I was in a kind of lobby, a spotless space, about twenty feet wide and thirty long. As outside, the walls were clad in stainless steel, but up close, I could confirm that it was plastic, excellent fake steel but fake nonetheless.
To the left were glass doors under a red plastic sign that announced TRAVEL STORE in white letters. They sold everything from wrench sets to cushioned insoles, racy postcards to Bibles, audio books to zinc ointment. My psychic magnetism gave no indication that the rhinestone cowboy could be found in there.
The restaurant, to my left, would be divided into one area for ordinary motorists and another for professional drivers, who received quicker service. In this strange age of eager victims, no doubt there is always a legal action grinding through the courts, seeking to prohibit the partitioning of customers at truck stops, to forbid the serving of such high-cholesterol fare as cheese meatloaf, to require other choices besides country music on the jukebox, and to disallow trucker slang that can’t be understood by nontrucker customers.

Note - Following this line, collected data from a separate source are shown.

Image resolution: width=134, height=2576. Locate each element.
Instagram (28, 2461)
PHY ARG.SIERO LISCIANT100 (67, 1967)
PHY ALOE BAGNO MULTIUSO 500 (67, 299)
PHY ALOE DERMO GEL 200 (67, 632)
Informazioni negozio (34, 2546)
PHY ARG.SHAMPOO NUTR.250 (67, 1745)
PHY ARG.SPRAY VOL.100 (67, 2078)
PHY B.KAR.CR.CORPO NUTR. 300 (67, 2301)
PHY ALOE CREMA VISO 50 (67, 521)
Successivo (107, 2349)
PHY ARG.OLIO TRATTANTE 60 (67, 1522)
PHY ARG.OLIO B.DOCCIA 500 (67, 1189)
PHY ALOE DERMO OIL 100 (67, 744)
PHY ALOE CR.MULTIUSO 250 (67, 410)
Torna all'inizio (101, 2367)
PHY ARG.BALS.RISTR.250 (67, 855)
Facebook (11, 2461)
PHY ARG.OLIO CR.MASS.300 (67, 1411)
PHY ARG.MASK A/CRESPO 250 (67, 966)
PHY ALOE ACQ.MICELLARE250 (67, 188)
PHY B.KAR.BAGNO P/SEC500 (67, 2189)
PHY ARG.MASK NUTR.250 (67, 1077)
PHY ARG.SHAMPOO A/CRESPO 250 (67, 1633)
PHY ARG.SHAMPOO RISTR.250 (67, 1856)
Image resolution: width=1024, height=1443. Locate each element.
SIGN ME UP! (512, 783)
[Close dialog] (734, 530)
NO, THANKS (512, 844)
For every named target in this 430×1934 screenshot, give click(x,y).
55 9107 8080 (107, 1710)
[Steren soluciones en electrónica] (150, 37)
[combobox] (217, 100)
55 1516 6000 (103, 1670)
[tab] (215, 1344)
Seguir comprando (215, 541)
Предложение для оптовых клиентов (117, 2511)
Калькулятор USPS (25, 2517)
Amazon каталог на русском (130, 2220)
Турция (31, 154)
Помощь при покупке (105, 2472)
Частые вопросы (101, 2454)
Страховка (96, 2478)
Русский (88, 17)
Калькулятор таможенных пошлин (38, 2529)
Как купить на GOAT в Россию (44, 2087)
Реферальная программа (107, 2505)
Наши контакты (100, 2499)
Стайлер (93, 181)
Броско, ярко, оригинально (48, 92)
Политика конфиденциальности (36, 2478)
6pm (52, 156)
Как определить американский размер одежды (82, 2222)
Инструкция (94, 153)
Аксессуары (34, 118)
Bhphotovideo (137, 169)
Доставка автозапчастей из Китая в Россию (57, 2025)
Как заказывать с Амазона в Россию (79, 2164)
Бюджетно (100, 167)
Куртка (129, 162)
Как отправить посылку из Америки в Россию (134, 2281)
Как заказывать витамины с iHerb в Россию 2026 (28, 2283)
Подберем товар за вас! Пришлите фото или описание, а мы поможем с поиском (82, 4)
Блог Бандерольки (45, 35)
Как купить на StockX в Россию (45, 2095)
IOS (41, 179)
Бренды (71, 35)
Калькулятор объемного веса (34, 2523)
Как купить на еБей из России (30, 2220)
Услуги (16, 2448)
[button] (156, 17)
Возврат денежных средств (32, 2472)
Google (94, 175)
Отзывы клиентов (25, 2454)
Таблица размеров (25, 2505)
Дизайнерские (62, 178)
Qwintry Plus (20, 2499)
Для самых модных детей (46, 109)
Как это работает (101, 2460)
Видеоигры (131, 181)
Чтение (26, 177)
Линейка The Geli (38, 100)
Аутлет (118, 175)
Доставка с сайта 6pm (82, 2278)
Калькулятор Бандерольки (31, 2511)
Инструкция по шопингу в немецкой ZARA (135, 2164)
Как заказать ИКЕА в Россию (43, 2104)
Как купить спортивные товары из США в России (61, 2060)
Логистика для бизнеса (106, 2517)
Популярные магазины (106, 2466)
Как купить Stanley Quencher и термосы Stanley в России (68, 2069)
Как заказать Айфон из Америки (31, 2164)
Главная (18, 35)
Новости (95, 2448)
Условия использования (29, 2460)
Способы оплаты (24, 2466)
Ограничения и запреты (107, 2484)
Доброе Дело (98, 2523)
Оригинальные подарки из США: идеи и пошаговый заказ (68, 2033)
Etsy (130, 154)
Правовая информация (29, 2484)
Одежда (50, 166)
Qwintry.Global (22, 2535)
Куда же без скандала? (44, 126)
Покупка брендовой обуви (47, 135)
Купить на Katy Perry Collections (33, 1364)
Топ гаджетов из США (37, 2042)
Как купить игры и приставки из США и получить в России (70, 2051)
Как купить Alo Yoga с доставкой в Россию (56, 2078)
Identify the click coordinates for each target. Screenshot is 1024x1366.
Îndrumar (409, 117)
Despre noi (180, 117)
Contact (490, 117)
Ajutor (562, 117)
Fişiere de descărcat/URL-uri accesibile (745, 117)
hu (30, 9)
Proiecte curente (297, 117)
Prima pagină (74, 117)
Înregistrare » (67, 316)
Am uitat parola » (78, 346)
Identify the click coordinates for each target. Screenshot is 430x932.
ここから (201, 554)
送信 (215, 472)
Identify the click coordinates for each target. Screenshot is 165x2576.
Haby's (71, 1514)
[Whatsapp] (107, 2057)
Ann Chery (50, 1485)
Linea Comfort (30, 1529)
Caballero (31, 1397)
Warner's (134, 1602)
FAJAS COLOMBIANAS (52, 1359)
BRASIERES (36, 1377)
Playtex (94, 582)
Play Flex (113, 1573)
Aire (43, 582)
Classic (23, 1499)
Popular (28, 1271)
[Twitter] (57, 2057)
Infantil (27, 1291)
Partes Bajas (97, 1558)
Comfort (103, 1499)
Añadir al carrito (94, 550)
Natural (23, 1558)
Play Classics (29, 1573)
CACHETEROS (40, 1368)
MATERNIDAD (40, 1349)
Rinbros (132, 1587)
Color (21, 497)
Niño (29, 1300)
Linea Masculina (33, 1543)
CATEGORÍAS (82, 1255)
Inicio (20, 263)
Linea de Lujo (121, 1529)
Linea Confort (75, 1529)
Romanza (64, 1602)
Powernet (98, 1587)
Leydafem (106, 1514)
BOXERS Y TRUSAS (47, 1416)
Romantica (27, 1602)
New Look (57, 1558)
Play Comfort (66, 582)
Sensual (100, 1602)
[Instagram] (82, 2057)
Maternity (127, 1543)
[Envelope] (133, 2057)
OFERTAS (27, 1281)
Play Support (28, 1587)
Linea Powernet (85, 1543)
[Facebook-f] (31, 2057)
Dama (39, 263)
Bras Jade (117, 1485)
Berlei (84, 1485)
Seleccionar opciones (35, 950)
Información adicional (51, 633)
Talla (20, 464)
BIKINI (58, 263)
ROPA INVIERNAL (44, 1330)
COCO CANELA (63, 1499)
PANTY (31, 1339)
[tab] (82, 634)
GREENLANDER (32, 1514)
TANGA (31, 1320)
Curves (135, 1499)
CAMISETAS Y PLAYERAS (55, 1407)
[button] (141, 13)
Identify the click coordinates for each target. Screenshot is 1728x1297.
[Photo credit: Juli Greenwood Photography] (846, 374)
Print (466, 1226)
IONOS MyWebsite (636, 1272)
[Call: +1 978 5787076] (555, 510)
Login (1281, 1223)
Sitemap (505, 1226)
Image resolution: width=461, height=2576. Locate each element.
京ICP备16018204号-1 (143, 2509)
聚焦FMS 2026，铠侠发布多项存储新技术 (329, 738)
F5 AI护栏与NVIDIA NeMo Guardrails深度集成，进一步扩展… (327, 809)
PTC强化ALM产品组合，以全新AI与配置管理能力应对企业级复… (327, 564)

In the center of the lobby stood a square kiosk, on each side of which a map revealed where to find the many services offered by Star Truck. The map wouldn’t help me locate the rhinestone cowboy, since it didn’t have a moving, blinking indicator light labeled PSYCHOPATH.
Beyond the lobby lay a wide corridor flanked by a large video-game arcade, a barbershop, a combination bakery and ice-cream store, a gift shop … Except for the store windows and glass doors, almost every surface, from floor to ceiling, was either plastic or vinyl, almost seamless, bright and smooth and clean. These days, whether part of a chain or a family operation, most truck stops looked as if they had been extruded on site in a single continuous piece from a machine of fantastic proportions and capabilities.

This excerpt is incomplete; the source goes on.